**Exercise objective**
Give back all of the data unchanged. Keep every word as it is.

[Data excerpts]

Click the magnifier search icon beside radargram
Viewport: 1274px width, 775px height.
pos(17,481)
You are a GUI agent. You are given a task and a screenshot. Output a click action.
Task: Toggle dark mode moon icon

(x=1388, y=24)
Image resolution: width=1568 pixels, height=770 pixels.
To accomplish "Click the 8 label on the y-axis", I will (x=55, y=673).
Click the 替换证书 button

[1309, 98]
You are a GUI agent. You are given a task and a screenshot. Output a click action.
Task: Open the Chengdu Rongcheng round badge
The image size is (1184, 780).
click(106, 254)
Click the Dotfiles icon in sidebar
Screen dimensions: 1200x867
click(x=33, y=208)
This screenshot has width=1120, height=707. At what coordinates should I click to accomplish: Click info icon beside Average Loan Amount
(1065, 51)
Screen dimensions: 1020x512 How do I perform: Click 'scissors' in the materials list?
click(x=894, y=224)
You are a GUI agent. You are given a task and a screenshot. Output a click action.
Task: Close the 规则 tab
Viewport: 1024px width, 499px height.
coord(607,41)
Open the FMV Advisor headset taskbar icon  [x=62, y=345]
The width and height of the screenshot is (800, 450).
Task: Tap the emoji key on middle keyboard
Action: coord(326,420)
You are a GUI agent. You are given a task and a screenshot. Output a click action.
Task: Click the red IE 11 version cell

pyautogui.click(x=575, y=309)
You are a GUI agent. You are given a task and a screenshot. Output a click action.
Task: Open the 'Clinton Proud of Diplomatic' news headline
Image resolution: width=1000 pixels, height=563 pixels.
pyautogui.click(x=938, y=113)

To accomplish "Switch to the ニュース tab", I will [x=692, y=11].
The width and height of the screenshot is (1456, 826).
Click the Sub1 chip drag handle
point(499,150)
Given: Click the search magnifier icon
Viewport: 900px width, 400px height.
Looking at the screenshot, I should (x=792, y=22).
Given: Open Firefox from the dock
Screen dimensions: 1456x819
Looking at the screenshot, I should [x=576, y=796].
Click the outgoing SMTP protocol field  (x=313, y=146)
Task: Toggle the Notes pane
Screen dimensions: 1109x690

**Written solution**
Click the magnifier search icon beside radargram
Viewport: 1274px width, 775px height.
pos(17,481)
You are a GUI agent. You are given a task and a screenshot. Output a click action.
Task: Toggle dark mode moon icon

(x=1388, y=24)
Image resolution: width=1568 pixels, height=770 pixels.
To accomplish "Click the 8 label on the y-axis", I will (x=55, y=673).
Click the 替换证书 button

[1309, 98]
You are a GUI agent. You are given a task and a screenshot. Output a click action.
Task: Open the Chengdu Rongcheng round badge
The image size is (1184, 780).
click(106, 254)
Click the Dotfiles icon in sidebar
Screen dimensions: 1200x867
click(x=33, y=208)
This screenshot has width=1120, height=707. At what coordinates should I click to accomplish: Click info icon beside Average Loan Amount
(1065, 51)
Screen dimensions: 1020x512 How do I perform: Click 'scissors' in the materials list?
click(x=894, y=224)
You are a GUI agent. You are given a task and a screenshot. Output a click action.
Task: Close the 规则 tab
Viewport: 1024px width, 499px height.
coord(607,41)
Open the FMV Advisor headset taskbar icon  [x=62, y=345]
The width and height of the screenshot is (800, 450).
Task: Tap the emoji key on middle keyboard
Action: coord(326,420)
You are a GUI agent. You are given a task and a screenshot. Output a click action.
Task: Click the red IE 11 version cell

pyautogui.click(x=575, y=309)
You are a GUI agent. You are given a task and a screenshot. Output a click action.
Task: Open the 'Clinton Proud of Diplomatic' news headline
Image resolution: width=1000 pixels, height=563 pixels.
pyautogui.click(x=938, y=113)

To accomplish "Switch to the ニュース tab", I will [x=692, y=11].
The width and height of the screenshot is (1456, 826).
Click the Sub1 chip drag handle
point(499,150)
Given: Click the search magnifier icon
Viewport: 900px width, 400px height.
Looking at the screenshot, I should (x=792, y=22).
Given: Open Firefox from the dock
Screen dimensions: 1456x819
Looking at the screenshot, I should [x=576, y=796].
Click the outgoing SMTP protocol field  (x=313, y=146)
Task: Toggle the Notes pane
Screen dimensions: 1109x690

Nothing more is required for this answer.